Flimsy Sanity: June 2007

Flimsy Sanity

In individuals, insanity is rare; but in groups, parties, nations and epochs, it is the rule. - Friedrich Nietzsche

Friday, June 29, 2007

A Difference



I personally don't see much difference between the major political parties. The way it works is this: 1 dollar, 1 vote - 1,000 dollars, 1000 votes on legislation. Here is an interesting comparison to budgeting for the largesse. It seems one is a pay as you go and one will put it on the credit card. I was amazed that we are still paying for World War II.

Wednesday, June 27, 2007

Somebodies and Nobodies


Fuller describes the various forms of rankism: scientists taking credit for the work of assistants, nursing home staff treating elderly patients poorly, priests sexually abusing churchgoers, etc. Rankism is an assault on personal dignity and should not be tolerated, says Fuller. According to the author, the condition exists because "rank is linked to power and power protects those who hold it" and "high rank inhibits protests and shields perpetrators." Fuller provides numerous examples, from family dynamics to corporate settings.
- Publisher's Weekly Review of the book Somebodies and Nobodies

I enjoyed this book but I don't think he went far enough. You really are a nobody if no one even counts you when you die at the hands of the powerful. No one knows how many native North Americans were killed, they didn't count the African slaves that died on the ships and were tossed overboard like chum, no one erects monuments to the 6 million non-Jews that the state considered defective (Jehovah Witnesses, homosexuals, mentally and physically hurt etc.) that were also starved and gassed in camps by the Germans, the history books don't mention that Stalin imposed a famine-genocide on the Ukrainians which took 10 million lives in 1932-33. So those of you who list the dead American soldiers in Iraq, how about a total of the citizens of that country who breathe no more?

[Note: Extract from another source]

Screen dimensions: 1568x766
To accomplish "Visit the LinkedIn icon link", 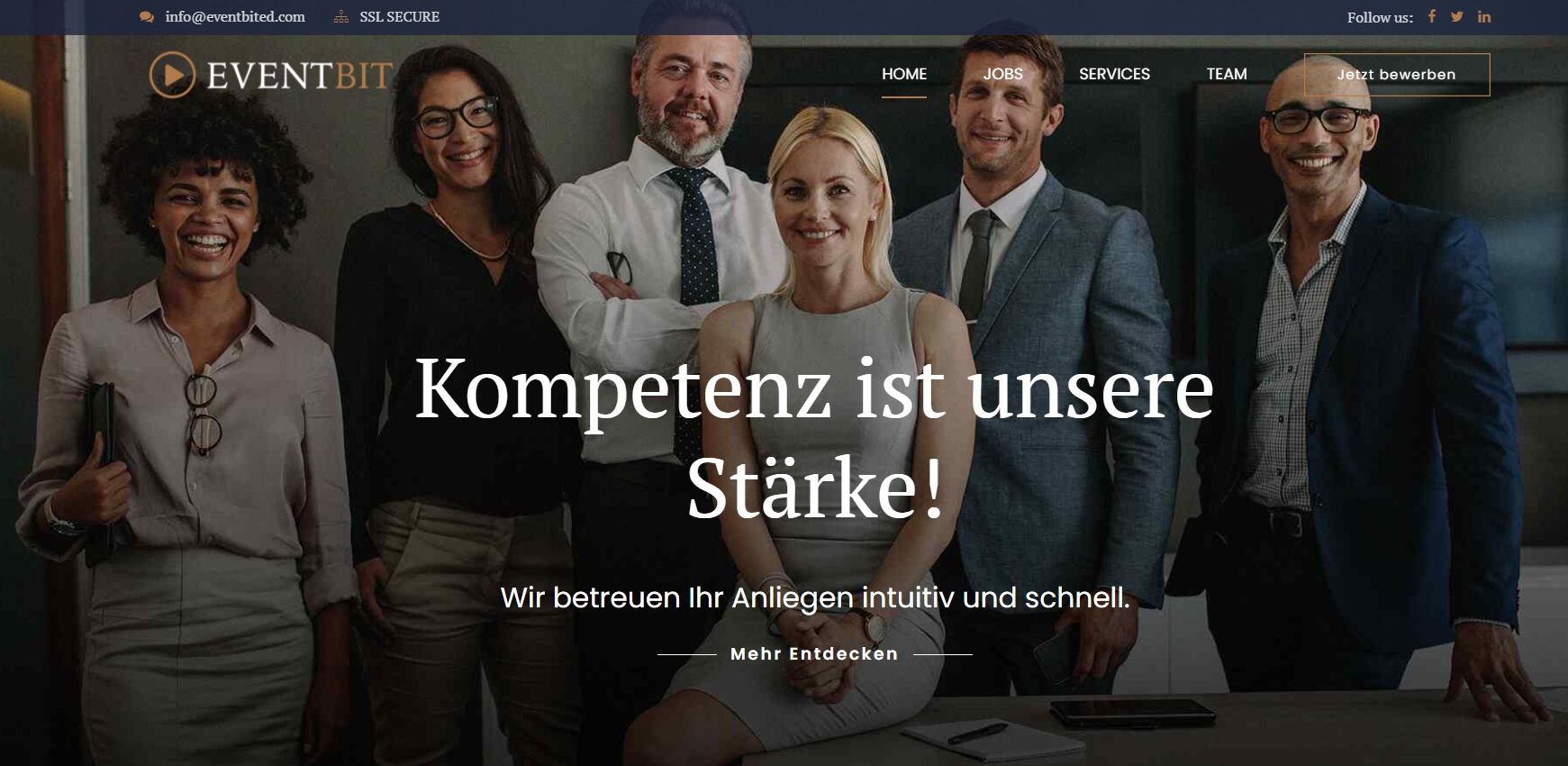I will [x=1484, y=16].
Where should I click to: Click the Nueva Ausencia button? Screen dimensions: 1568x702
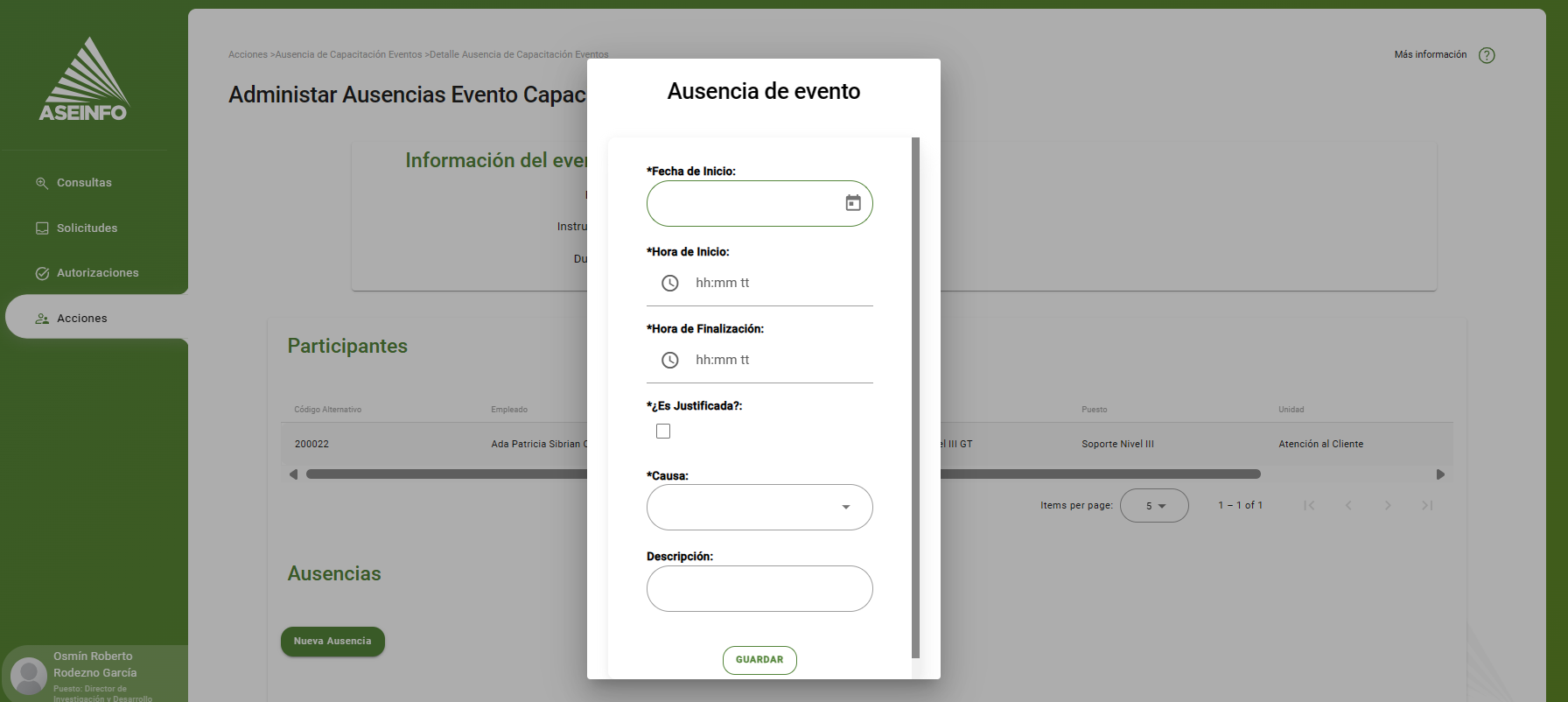point(332,642)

ps. I just read a book about the Ukrainian genocide and the Russians killed the cats and dogs and even the birds in the trees so that these people would starve. Ah, humans are God's pride and joy, that is why he made them in his own image!!!!

Tuesday, June 26, 2007

Writer or Mechanic

What is intelligence, anyway? When I was in the army, I received the kind of aptitude test that all soldiers took and, against a normal of 100, scored 160. No one at the base had ever seen a figure like that, and for two hours they made a big fuss over me. (It didn't mean anything. The next day I was still a buck private with KP - kitchen police - as my highest duty.)


All my life I've been registering scores like that, so that I have the complacent feeling that I'm highly intelligent, and I expect other people to think so too. Actually, though, don't such scores simply mean that I am very good at answering the type of academic questions that are considered worthy of answers by people who make up the intelligence tests - people with intellectual bents similar to mine?

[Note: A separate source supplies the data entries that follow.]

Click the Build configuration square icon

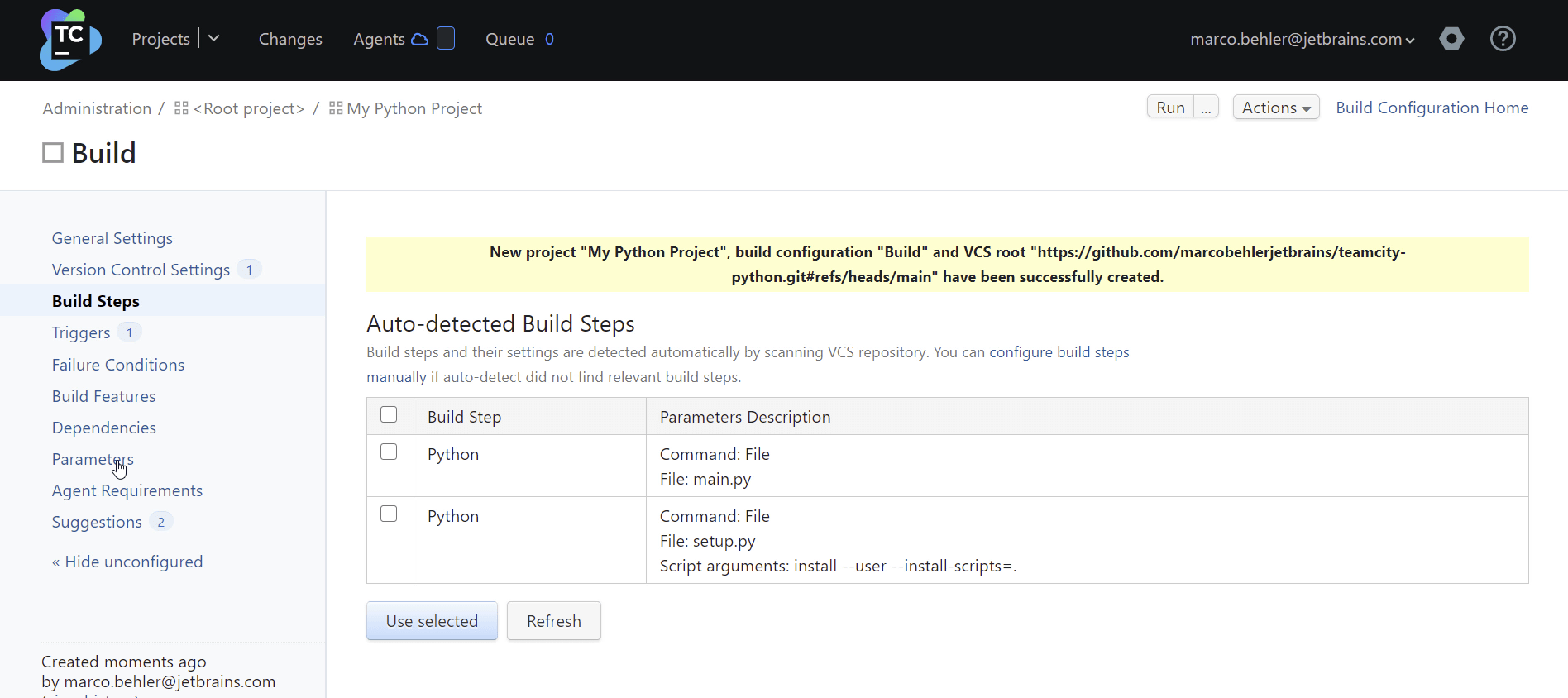[53, 153]
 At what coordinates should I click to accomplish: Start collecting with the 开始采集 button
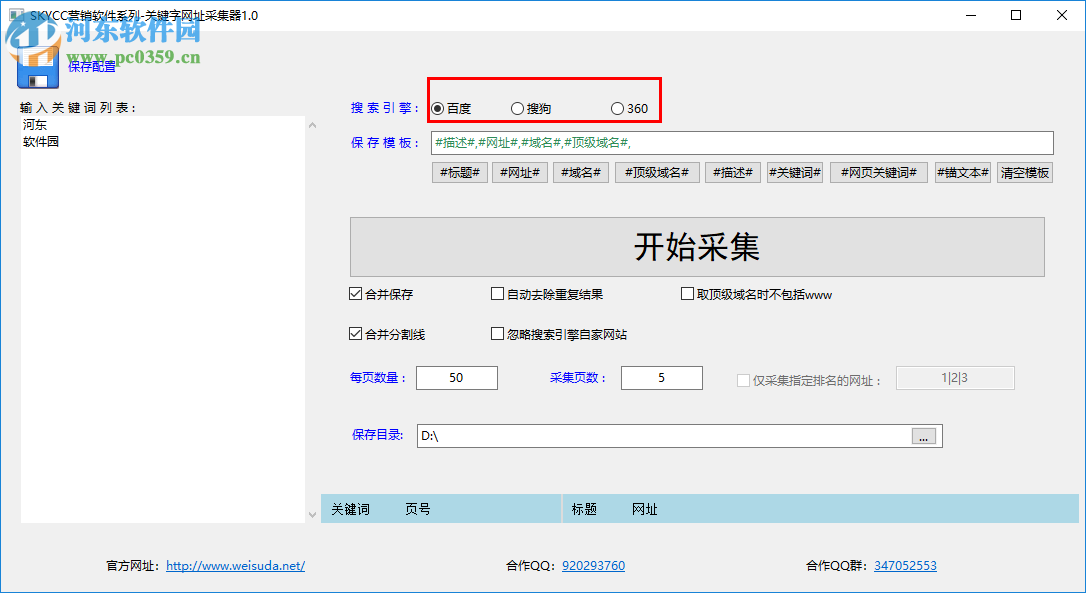tap(700, 247)
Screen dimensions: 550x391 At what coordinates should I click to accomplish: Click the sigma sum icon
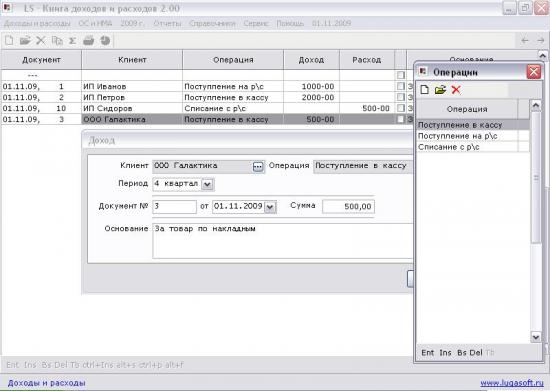click(x=72, y=41)
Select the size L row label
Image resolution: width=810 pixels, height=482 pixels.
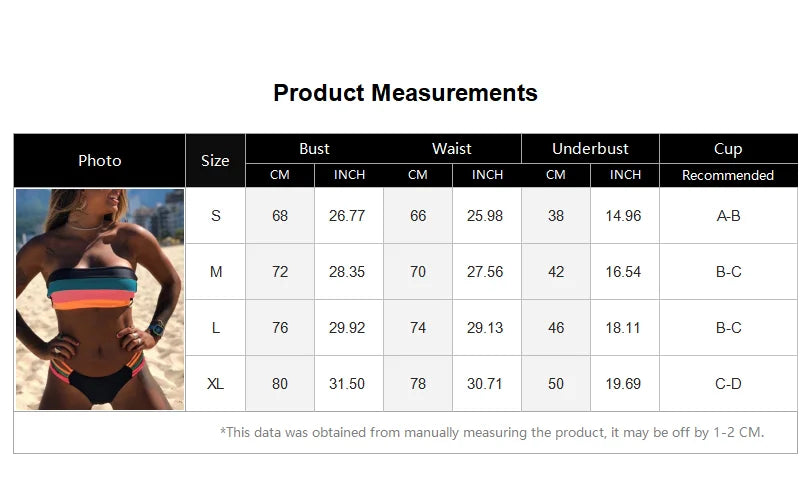(x=215, y=327)
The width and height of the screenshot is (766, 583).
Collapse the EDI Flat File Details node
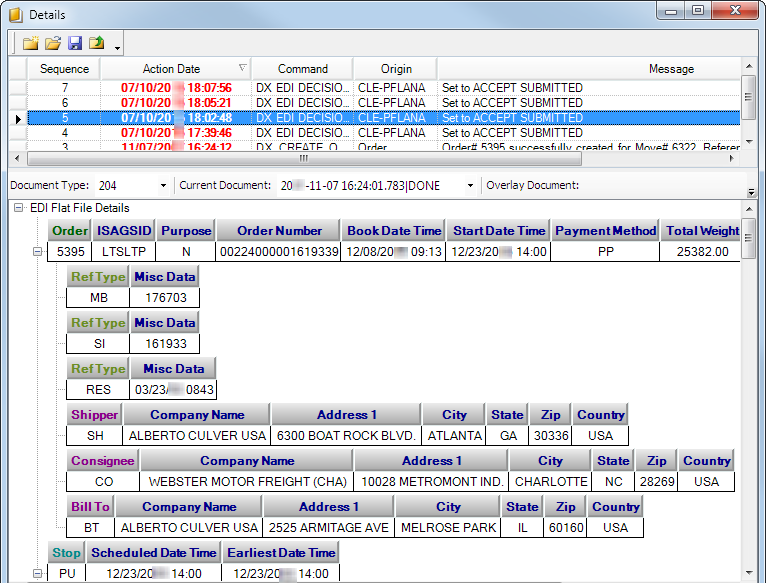tap(18, 208)
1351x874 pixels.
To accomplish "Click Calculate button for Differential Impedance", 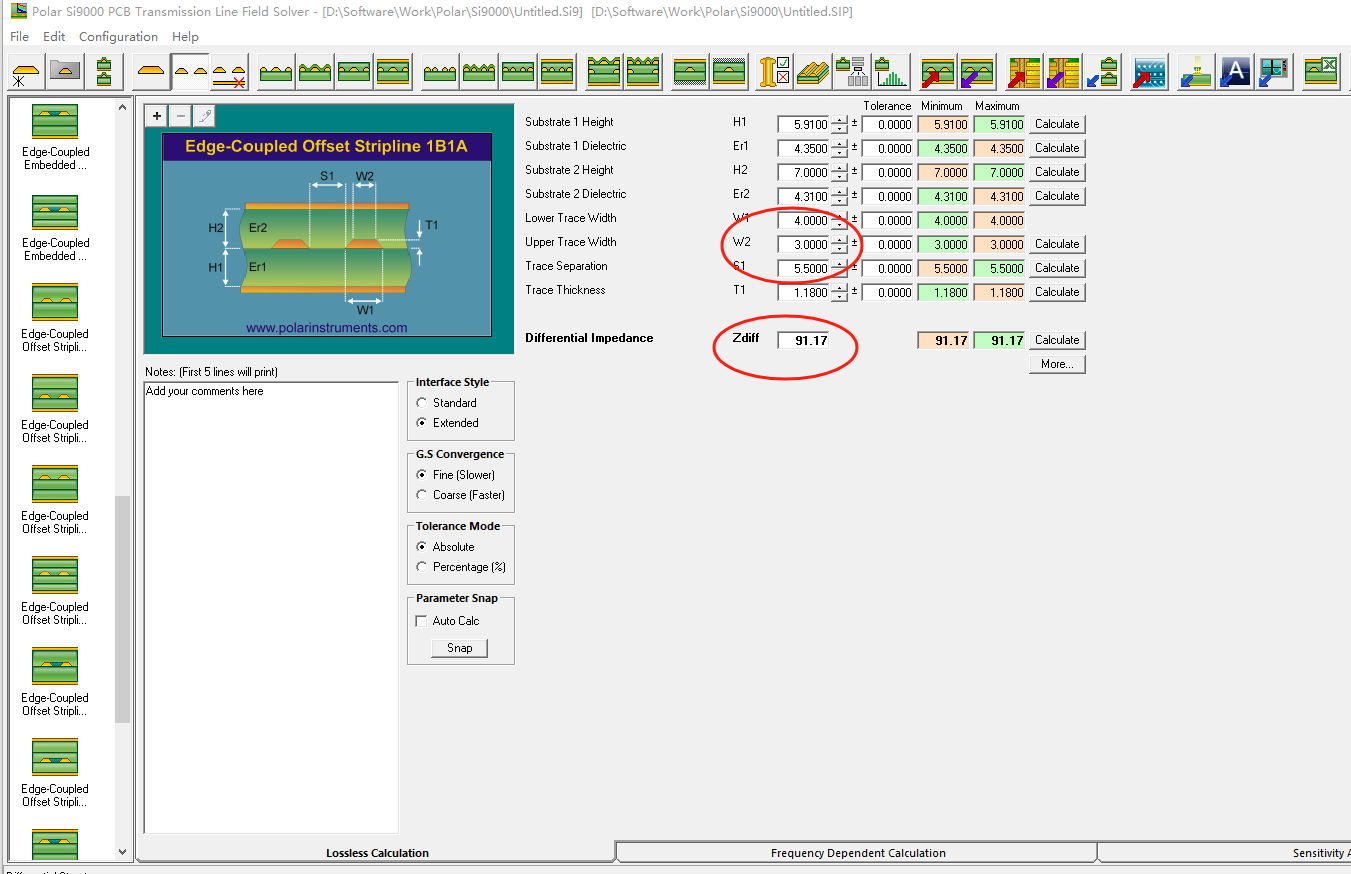I will [x=1057, y=340].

For instance, I had an auto-repair man once, who, on these intelligence tests, could not possibly have scored more than 80, by my estimate. I always took it for granted that I was far more intelligent than he was. Yet, when anything went wrong with my car I hastened to him with it, watched him anxiously as he explored its vitals, and listened to his pronouncements as though they were divine oracles - and he always fixed my car.

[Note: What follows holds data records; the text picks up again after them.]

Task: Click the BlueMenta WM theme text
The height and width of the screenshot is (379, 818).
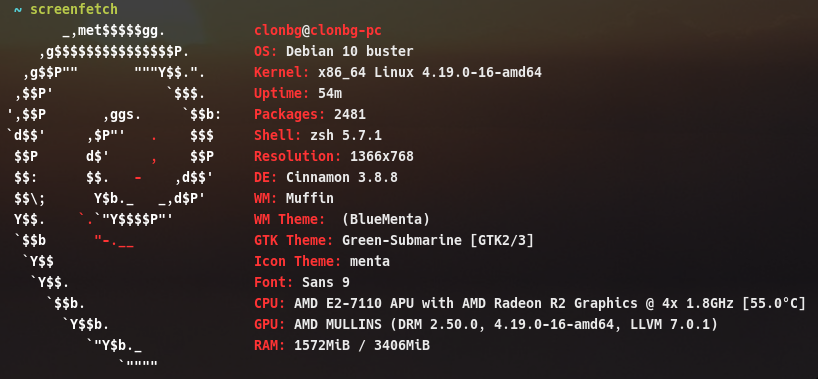Action: [386, 219]
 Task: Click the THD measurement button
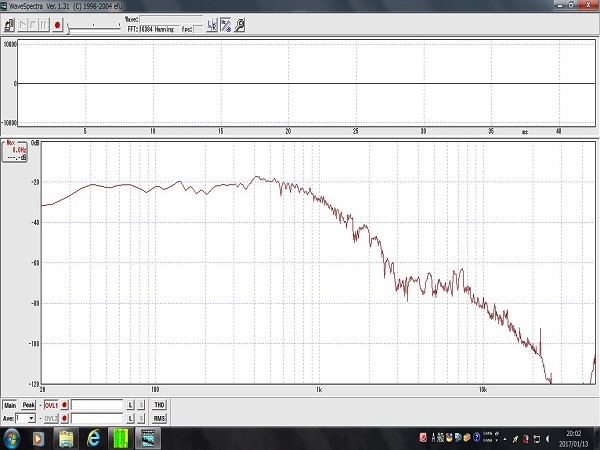(159, 404)
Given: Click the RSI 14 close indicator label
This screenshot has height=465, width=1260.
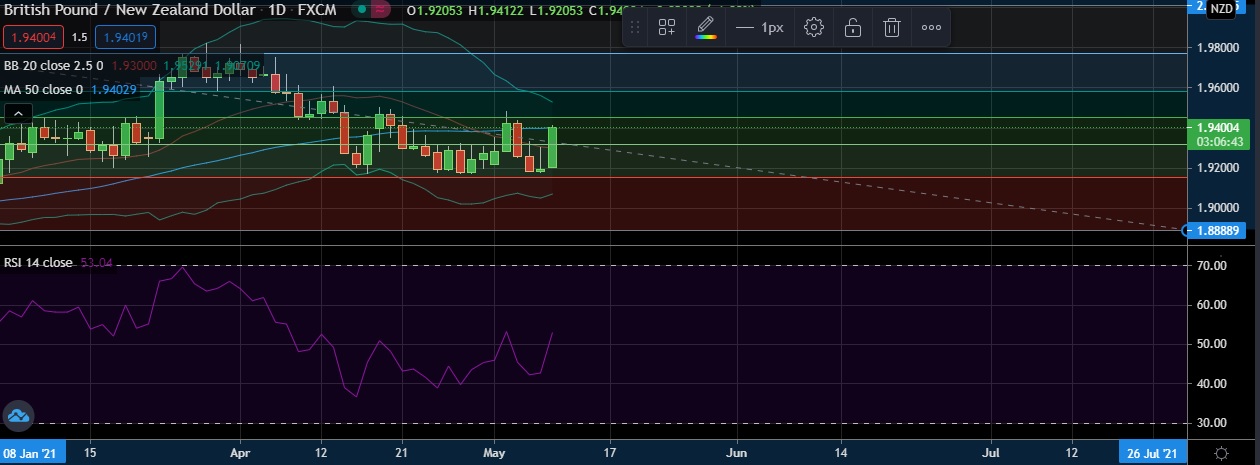Looking at the screenshot, I should [x=38, y=263].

Well, then, suppose my auto-repair man devised questions for an intelligence test. Or suppose a carpenter did, or a farmer, or, indeed, almost anyone but an academician. By every one of those tests, I'd prove myself a moron, and I'd be a moron, too. In a world where I could not use my academic training and my verbal talents but had to do something intricate or hard, working with my hands, I would do poorly. My intelligence, then, is not absolute but is a function of the society I live in and of the fact that a small subsection of that society has managed to foist itself on the rest as an arbiter of such matters.-What is Intelligence Anyway by Isaac Asimov


So is it better to be an author or a mechanic?
Some Stats:
1/3 of high school graduates never read another book for the rest of their lives.
42 percent of college graduates never read another book after college.
80 percent of U.S. families did not buy or read a book last year.
70 percent of U.S. adults have not been in a bookstore in the last five years.
57 percent of new books are not read to completion.
70 percent of books published do not earn back their advance or make a profit.
About 120,000 books are published each year in the U.S.

It has been my experience that any visit to a mechanic costs at least a couple hundred dollars even if they misdiagnosis the problem. A lousy mechanic can make a good living but even a good author will struggle. I once watched a program about the New York Review of Books reviewers. They had a huge bin that they chucked all the submissions except the books by already established authors. So it goes.

Sunday, June 24, 2007

For your bumper

Saturday, June 23, 2007

Prejudice

My new neighbor really hates Mexicans. What I find really amazing is that she is very proud of the portion of her heritage that is Cherokee Indian. I told her that Mexicans were just Indians south of the Cherokees but she claims they are mostly Spanish. Oh well, people with strong opinions are pretty determined that they are right.

Reminds me of an old boyfriend that was overweight but said he could never go with a fat girl.

Maybe we are all guilty of some prejudices. I know I have a hard time finding any Germans to like, even though they are the master race.